── EXCERPTED DATA ──

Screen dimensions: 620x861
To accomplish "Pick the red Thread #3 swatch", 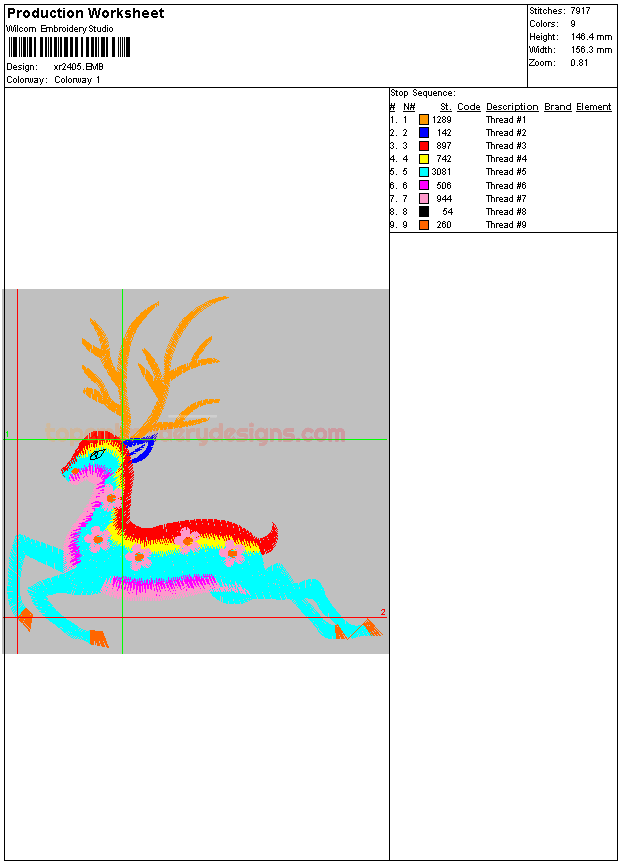I will (424, 146).
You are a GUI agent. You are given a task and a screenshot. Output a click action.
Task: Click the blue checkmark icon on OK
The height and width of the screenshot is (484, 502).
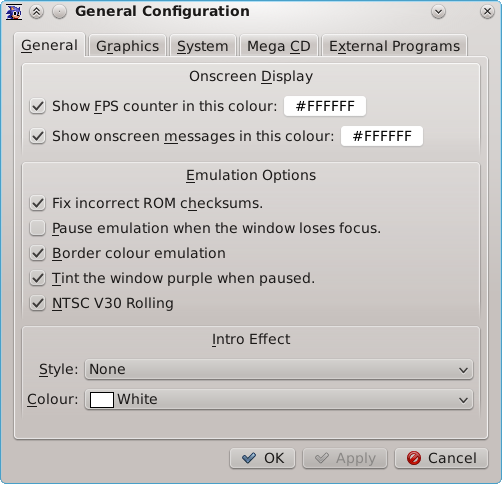(249, 458)
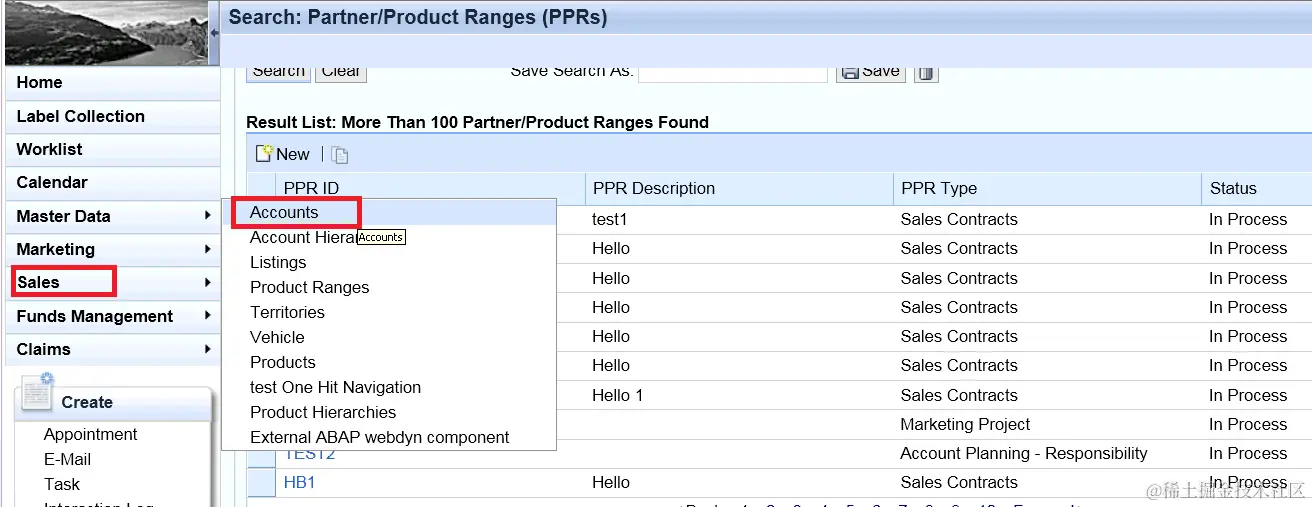Expand the Funds Management submenu arrow
The image size is (1312, 507).
pyautogui.click(x=207, y=316)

───

PROBLEM TO WORK ON — Change every "screenshot" to "screen capture" in the records, from the line with "You are a GUI" up to and including the last line, and give those lines back with nothing else altered. Leave the pictures out of your answer.

SOLUTION TO THIS PROBLEM —
You are a GUI agent. You are given a task and a screen capture. Output a click action.
Task: Click the blue checkmark icon on OK
The height and width of the screen capture is (484, 502).
(249, 458)
Expand the Funds Management submenu arrow
The image size is (1312, 507).
pyautogui.click(x=207, y=316)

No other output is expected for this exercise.